• The task
Only the line containing "Add an emoji reaction to the email" and the lines after it, through the end of the entries, should be output exactly.

Pixel coordinate grounding data:
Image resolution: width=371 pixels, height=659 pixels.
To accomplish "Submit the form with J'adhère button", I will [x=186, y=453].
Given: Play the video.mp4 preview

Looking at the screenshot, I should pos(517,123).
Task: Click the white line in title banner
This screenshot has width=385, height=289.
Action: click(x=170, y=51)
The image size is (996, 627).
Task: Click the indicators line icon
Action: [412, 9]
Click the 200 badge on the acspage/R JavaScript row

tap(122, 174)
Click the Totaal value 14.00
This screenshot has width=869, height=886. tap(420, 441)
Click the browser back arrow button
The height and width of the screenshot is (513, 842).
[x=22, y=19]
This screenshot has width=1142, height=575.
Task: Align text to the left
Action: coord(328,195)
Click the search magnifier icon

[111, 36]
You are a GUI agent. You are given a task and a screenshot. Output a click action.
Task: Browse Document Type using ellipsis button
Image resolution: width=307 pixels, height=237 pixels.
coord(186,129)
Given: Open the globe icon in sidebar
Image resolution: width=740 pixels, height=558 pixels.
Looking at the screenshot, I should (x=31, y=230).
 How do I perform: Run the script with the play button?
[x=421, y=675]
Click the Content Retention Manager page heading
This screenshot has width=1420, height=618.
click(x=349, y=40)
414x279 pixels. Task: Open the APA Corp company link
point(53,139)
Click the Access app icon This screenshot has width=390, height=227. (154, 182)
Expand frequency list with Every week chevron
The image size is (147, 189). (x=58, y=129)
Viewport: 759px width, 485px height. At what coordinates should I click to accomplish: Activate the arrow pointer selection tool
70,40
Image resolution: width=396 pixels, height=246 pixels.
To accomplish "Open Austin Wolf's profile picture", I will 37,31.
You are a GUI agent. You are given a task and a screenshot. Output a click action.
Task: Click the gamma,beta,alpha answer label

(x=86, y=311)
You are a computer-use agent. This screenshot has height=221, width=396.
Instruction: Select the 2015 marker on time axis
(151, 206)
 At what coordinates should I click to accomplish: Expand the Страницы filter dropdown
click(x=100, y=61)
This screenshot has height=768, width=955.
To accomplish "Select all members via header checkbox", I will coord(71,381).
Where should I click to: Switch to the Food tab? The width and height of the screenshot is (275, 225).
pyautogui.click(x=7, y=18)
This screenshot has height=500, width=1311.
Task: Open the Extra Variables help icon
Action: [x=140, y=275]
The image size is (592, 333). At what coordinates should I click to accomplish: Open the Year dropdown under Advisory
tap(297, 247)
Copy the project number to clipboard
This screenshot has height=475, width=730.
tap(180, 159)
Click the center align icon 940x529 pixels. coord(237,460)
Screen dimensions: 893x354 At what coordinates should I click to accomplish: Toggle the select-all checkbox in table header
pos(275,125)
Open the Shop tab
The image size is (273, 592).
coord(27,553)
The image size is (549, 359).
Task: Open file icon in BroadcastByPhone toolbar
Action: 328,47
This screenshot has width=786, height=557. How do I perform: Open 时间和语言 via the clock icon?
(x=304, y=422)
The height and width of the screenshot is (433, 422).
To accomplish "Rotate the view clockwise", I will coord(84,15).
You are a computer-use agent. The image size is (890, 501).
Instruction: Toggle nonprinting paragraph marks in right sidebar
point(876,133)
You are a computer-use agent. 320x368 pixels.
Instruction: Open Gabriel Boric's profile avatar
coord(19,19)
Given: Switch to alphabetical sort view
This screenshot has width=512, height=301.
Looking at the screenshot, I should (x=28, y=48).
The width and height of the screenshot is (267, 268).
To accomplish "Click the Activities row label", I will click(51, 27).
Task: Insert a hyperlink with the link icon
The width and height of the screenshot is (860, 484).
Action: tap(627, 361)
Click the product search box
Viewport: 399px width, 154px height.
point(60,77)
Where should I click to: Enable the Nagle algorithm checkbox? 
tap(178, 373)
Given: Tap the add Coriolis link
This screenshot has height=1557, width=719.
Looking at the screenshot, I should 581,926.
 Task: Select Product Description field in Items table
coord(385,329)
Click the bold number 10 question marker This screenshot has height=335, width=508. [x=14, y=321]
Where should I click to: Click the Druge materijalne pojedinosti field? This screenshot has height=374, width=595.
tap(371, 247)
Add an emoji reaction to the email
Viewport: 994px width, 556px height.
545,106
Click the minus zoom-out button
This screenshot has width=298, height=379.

• Task solution
Add an emoji reaction to the email
Viewport: 994px width, 556px height.
545,106
Click the minus zoom-out button
This screenshot has width=298, height=379.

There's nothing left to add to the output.